_PROBLEM DESCRIPTION:_ Duplicate the following reminiscence about baseball stadiums word for word, from its first line to its last.

_TEXT SHOWN:_

-*-*-

Tomorrow I join an expedition to Citifield to see the Mets play the Giants. What does it tell you, that Citifield will be the third stadium I have gone to in order to see my team play and I have outlived the previous two?

I learned to play baseball in the park a block from our home in Cuba, New York. There were worn patches where the bases needed to be and we would use a stone or extra jacket or whatever was convenient to make the bases. The pitcher’s mound was really more of a hollow from over use. I remember the day when I swung at a pitch and hit Billy Rasmussen. He was standing too close to the batter’s box and got it in the jaw. He went home crying and his mother probably told him to stand further back the next time. If there were lawyers in Cuba at all, they didn’t know about suing people for accidents.

The nearest professional team was in Olean – Class D – and they were a farm team of the Brooklyn Dodgers. The Dodgers took time at the All Star Game break one year to play the Olean Oilers and I was there. It was Jackie Robinson’s first year and the Oilers were outclassed by more than a little bit. Al Gionfrido, later famous for a World Series catch, led off with a home run and it went on from there. I got autographs afterwards from such as Eddie Miksis. You don’t remember Eddie Miksis?

I first went to Ebbets Field in 1947 or1948. “Preacher” Roe pitched for the Dodgers as they beat Chicago 4-2 and Gene Hermanski stole home. How many people have ever seen a major league player steal home?

Fast forward to the summer of 1957. I was now in charge of a parish in Brooklyn and took an afternoon off to go alone to Ebbets Field to watch Carl Erskine (Oisk) pitch a no-hitter. How many people have ever seen a no-hitter?

I liked Ebbets Field. There was a high wall in right field and Bedford Avenue beyond. Duke Snider made a living by hitting balls into Bedford Avenue. Fans sat on the roofs of apartment houses across the avenue to watch the proceedings.

I liked Shea Stadium. The orange and blue panels on the façade gave it a certain jauntiness that contrasted nicely with the bleak pretentiousness of Yankee Stadium.

-*-*-

_ENTRIES PROVIDED:_

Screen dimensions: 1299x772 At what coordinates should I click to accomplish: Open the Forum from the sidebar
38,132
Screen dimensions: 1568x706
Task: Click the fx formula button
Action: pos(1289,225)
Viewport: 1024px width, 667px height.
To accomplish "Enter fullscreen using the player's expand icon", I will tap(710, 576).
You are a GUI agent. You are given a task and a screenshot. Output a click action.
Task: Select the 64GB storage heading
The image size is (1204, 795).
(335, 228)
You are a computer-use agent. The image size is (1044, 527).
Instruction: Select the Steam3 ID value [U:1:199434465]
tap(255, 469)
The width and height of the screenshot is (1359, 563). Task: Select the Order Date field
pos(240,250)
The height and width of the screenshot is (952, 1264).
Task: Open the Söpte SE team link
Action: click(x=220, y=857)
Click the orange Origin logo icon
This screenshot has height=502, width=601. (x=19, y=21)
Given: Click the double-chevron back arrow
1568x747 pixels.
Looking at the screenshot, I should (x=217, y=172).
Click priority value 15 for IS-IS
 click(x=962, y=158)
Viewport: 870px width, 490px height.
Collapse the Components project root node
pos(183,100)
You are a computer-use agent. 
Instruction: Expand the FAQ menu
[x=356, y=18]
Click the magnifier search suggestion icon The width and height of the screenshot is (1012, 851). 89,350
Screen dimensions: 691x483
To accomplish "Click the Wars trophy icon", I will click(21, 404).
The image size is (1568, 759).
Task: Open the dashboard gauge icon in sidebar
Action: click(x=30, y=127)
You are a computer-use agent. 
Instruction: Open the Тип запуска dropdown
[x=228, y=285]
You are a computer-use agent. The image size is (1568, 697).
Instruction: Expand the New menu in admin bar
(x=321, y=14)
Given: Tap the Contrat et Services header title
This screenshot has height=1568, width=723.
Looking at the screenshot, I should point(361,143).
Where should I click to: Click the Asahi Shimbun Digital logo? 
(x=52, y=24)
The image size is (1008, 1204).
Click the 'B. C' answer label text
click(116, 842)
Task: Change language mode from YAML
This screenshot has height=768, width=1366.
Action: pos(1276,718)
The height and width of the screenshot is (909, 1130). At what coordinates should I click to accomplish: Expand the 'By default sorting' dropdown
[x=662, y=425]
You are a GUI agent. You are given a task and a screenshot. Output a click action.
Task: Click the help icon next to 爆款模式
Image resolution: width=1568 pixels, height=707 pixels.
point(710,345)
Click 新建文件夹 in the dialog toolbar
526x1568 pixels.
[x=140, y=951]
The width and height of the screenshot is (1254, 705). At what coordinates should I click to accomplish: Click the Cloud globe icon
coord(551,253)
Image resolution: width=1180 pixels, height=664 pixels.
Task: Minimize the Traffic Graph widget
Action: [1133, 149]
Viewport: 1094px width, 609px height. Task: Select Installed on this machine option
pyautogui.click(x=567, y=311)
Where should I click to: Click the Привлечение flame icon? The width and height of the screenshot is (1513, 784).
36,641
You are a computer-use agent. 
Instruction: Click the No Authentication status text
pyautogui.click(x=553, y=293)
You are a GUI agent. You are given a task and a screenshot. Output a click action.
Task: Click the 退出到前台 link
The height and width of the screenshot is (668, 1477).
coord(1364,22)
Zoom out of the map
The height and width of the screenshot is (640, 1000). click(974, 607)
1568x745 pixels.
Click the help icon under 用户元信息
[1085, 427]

-*-*-

_ANSWER TO THE EXERCISE:_
Tomorrow I join an expedition to Citifield to see the Mets play the Giants. What does it tell you, that Citifield will be the third stadium I have gone to in order to see my team play and I have outlived the previous two?

I learned to play baseball in the park a block from our home in Cuba, New York. There were worn patches where the bases needed to be and we would use a stone or extra jacket or whatever was convenient to make the bases. The pitcher’s mound was really more of a hollow from over use. I remember the day when I swung at a pitch and hit Billy Rasmussen. He was standing too close to the batter’s box and got it in the jaw. He went home crying and his mother probably told him to stand further back the next time. If there were lawyers in Cuba at all, they didn’t know about suing people for accidents.

The nearest professional team was in Olean – Class D – and they were a farm team of the Brooklyn Dodgers. The Dodgers took time at the All Star Game break one year to play the Olean Oilers and I was there. It was Jackie Robinson’s first year and the Oilers were outclassed by more than a little bit. Al Gionfrido, later famous for a World Series catch, led off with a home run and it went on from there. I got autographs afterwards from such as Eddie Miksis. You don’t remember Eddie Miksis?

I first went to Ebbets Field in 1947 or1948. “Preacher” Roe pitched for the Dodgers as they beat Chicago 4-2 and Gene Hermanski stole home. How many people have ever seen a major league player steal home?

Fast forward to the summer of 1957. I was now in charge of a parish in Brooklyn and took an afternoon off to go alone to Ebbets Field to watch Carl Erskine (Oisk) pitch a no-hitter. How many people have ever seen a no-hitter?

I liked Ebbets Field. There was a high wall in right field and Bedford Avenue beyond. Duke Snider made a living by hitting balls into Bedford Avenue. Fans sat on the roofs of apartment houses across the avenue to watch the proceedings.

I liked Shea Stadium. The orange and blue panels on the façade gave it a certain jauntiness that contrasted nicely with the bleak pretentiousness of Yankee Stadium.